Kaylie Kenebrew, an intern for TD Bank’s health and education team, says that these programs, paired with regular coffee chats and an intern group chat, have helped her build connections at the company. “Even though it’s not exactly the same [as being in person], I’m happy that we’re able to have some sort of rapport.”

She was surprised when she heard from TD Bank in March that the internship was still on. “A lot of my friends in the same industry, their internships were canceled or postponed,” she said.

Tyrek Henry, an intern working remotely from Philadelphia, was also surprised by the news. But his reaction was mixed with disappointment, because he thought a virtual experience “wouldn’t be as good.”

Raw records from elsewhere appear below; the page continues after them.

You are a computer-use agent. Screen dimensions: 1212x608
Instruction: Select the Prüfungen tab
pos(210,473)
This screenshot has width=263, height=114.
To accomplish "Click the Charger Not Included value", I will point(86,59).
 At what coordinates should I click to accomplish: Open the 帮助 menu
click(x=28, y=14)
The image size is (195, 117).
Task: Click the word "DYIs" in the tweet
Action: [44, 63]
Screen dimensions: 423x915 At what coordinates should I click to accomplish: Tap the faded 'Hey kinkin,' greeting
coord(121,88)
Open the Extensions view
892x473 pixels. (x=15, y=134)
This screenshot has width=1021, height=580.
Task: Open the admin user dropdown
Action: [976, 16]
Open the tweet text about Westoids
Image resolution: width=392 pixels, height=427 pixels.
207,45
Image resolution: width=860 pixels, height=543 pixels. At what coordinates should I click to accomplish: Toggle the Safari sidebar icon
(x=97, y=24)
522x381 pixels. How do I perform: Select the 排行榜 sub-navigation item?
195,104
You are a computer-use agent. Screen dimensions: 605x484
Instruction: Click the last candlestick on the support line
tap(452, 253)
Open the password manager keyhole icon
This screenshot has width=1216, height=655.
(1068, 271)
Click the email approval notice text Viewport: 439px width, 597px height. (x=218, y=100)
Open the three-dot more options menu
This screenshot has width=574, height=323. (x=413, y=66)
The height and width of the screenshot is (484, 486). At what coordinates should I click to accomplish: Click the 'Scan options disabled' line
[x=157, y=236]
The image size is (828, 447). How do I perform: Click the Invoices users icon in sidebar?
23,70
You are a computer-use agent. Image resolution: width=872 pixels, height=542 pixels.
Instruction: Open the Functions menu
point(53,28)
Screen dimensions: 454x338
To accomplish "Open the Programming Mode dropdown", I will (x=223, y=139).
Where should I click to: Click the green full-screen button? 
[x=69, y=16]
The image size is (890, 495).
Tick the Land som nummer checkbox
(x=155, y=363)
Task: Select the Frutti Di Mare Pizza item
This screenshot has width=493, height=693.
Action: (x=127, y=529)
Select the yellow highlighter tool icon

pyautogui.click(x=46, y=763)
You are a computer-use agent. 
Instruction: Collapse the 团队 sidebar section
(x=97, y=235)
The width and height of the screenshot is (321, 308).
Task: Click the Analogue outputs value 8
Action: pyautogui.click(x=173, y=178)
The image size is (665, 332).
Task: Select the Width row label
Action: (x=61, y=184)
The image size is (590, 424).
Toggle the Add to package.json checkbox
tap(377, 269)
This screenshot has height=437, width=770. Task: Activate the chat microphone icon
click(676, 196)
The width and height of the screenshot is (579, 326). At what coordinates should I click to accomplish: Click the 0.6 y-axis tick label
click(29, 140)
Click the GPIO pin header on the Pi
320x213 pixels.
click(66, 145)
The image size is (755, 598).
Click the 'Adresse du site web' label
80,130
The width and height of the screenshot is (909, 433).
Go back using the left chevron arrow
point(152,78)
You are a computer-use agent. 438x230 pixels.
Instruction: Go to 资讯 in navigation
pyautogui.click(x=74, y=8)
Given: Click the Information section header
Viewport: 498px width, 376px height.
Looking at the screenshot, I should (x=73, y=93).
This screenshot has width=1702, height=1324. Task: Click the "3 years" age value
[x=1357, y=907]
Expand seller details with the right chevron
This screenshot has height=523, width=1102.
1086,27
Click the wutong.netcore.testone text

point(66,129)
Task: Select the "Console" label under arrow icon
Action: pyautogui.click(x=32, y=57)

Once the internship started, however, Henry found it more organized and engaging than he expected. Because of frequent meetings and Zoom check-ins, Henry says, he’s “been able to network just as well as I would be able to in person.” With help from his manager and others, Henry can virtually meet and talk with employees who aren’t even in his department, which he thinks he might not have been able to do as much in person.

Checking in

GlaxoSmithKline also found a way to maintain its Esprit internship programs for MBA students this summer. The pharmaceutical company, which has a corporate office headquarters in the Navy Yard, chose to continue the program largely because it helps the company assess candidates for full-time jobs, according to talent business lead Rachel Bonner.

The program didn’t lose any funding or rescind any offers for its seven interns this summer. Over the course of 12 weeks, the Esprit interns work on independent projects that they present to senior leaders at the end of the summer. One intern will lead a project in consumer marketing about how to deliver tailored messages to patients for Nucala, a treatment for severe asthma. Another intern will work on expanding the marketing campaign for Trelegy, a lung disease treatment, and assisting on developing promotions for COVID-19 information, said Sholeh Dadressan, Early Talent Program manager.

Beyond its projects, though, GlaxoSmithKline also wants to improve the intern experience with daily coffee check-ins and intern lunch programs. “Part of what’s missing, I think, is that personal connection,” said Dadressan. “But I think it has to adjust to the circumstances of the pandemic.”

Some interns and managers are able to find work-arounds. Online, they have virtual happy hours or play trivia games with each other over video chat. And although the interns and managers are scattered across the country, those within driving distance have socially distanced meet-ups in parking lots from time to time. “They felt the next day when they saw each other on camera, it felt a bit more connected because they’d seen each other,” Dadressan said.